(Exercise data)

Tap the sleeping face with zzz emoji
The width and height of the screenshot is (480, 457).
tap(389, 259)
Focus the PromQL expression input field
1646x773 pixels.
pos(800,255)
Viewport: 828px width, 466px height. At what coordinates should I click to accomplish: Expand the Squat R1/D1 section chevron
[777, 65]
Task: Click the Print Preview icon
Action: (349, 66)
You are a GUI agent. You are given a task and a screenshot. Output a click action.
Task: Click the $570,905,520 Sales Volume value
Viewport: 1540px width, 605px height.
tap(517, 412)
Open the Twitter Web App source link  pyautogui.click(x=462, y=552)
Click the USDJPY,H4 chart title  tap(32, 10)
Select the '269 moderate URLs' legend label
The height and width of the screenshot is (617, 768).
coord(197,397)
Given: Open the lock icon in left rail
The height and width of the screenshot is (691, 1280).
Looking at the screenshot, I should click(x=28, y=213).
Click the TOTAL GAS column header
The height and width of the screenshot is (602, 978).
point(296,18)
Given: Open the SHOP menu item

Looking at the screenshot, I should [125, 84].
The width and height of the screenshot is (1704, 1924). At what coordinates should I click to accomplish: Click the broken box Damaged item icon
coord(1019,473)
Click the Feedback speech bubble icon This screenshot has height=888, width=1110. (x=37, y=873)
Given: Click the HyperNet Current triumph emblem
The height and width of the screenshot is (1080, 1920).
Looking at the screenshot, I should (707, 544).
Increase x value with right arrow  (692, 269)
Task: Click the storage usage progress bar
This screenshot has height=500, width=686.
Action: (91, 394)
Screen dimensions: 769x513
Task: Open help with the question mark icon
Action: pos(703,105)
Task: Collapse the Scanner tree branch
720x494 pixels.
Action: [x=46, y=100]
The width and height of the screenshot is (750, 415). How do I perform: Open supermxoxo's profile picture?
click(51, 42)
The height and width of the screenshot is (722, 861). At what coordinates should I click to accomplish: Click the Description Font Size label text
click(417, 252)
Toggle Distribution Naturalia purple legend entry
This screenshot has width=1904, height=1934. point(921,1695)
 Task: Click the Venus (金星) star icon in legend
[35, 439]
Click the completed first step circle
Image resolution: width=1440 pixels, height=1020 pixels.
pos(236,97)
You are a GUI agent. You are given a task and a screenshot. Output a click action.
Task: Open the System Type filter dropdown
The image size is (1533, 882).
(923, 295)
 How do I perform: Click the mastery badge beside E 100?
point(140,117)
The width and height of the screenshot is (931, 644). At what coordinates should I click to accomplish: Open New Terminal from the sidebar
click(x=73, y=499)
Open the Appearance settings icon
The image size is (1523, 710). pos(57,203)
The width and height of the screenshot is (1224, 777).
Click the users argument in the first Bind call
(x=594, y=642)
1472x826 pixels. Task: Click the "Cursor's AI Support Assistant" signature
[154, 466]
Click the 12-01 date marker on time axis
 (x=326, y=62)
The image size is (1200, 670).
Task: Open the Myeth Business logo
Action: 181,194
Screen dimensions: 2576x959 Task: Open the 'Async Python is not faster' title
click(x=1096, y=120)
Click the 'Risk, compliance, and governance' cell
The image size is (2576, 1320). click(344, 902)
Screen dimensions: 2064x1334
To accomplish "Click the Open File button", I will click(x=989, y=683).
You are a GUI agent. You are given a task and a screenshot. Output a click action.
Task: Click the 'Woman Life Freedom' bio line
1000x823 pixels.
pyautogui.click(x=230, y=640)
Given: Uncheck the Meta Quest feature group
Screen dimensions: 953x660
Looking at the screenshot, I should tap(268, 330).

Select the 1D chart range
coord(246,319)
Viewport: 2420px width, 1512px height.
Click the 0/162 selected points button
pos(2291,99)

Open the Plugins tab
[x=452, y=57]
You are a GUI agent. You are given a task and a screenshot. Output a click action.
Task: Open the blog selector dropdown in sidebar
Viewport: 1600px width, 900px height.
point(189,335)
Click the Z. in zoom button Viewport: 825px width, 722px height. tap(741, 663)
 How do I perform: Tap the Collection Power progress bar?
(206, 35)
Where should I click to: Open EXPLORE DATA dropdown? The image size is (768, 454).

(End Exercise data)

The line containing "Click the 12-01 date marker on time axis" marks where to begin; copy it and every later line exactly, through the end of the data.

Click the 12-01 date marker on time axis
 (x=326, y=62)
The image size is (1200, 670).
Task: Open the Myeth Business logo
Action: 181,194
Screen dimensions: 2576x959 Task: Open the 'Async Python is not faster' title
click(x=1096, y=120)
Click the 'Risk, compliance, and governance' cell
The image size is (2576, 1320). click(344, 902)
Screen dimensions: 2064x1334
To accomplish "Click the Open File button", I will click(x=989, y=683).
You are a GUI agent. You are given a task and a screenshot. Output a click action.
Task: Click the 'Woman Life Freedom' bio line
1000x823 pixels.
pyautogui.click(x=230, y=640)
Given: Uncheck the Meta Quest feature group
Screen dimensions: 953x660
Looking at the screenshot, I should tap(268, 330).

Select the 1D chart range
coord(246,319)
Viewport: 2420px width, 1512px height.
Click the 0/162 selected points button
pos(2291,99)

Open the Plugins tab
[x=452, y=57]
You are a GUI agent. You are given a task and a screenshot. Output a click action.
Task: Open the blog selector dropdown in sidebar
Viewport: 1600px width, 900px height.
point(189,335)
Click the Z. in zoom button Viewport: 825px width, 722px height. tap(741, 663)
 How do I perform: Tap the Collection Power progress bar?
(206, 35)
Where should I click to: Open EXPLORE DATA dropdown? The image size is (768, 454).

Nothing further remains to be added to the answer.